- [EXERCISE PROMPT] Leave the pictures aside and copy all the data exactly.
▶
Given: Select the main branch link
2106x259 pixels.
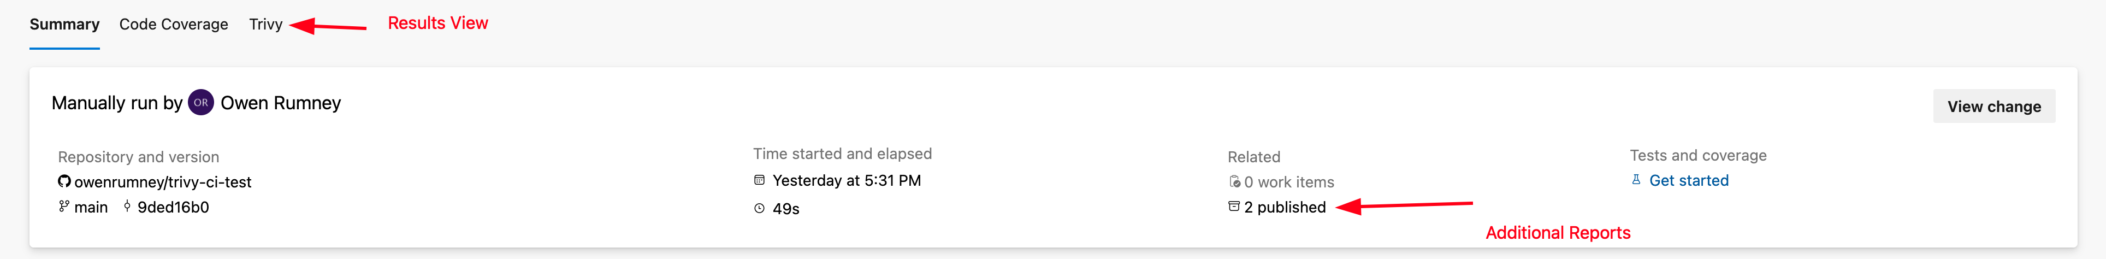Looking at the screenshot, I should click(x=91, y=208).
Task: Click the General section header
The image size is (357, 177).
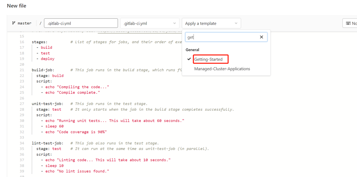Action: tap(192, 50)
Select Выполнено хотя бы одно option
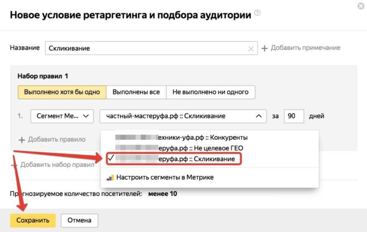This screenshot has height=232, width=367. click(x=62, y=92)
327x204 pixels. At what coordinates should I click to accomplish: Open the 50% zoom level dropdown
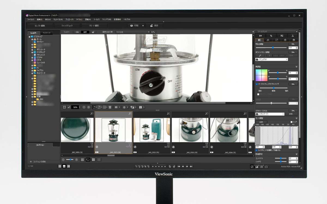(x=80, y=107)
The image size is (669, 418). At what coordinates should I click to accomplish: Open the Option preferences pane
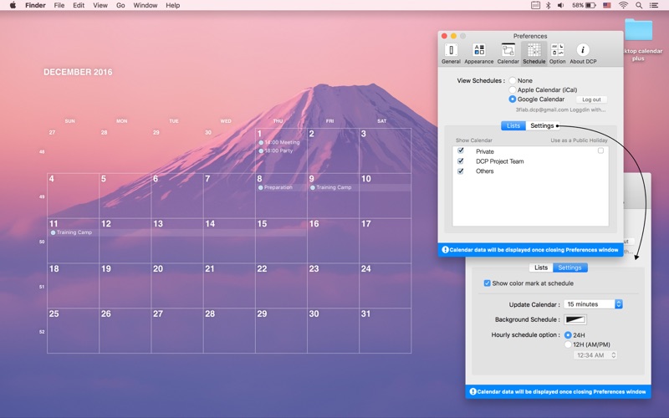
◀
- [EXERCISE ANSWER]
Given: Select the main branch link
2106x259 pixels.
Looking at the screenshot, I should click(x=91, y=208).
Task: Click the General section header
The image size is (357, 177).
Action: tap(192, 50)
Select Выполнено хотя бы одно option
This screenshot has height=232, width=367. click(x=62, y=92)
327x204 pixels. At what coordinates should I click to accomplish: Open the 50% zoom level dropdown
(x=80, y=107)
The image size is (669, 418). At what coordinates should I click to accomplish: Open the Option preferences pane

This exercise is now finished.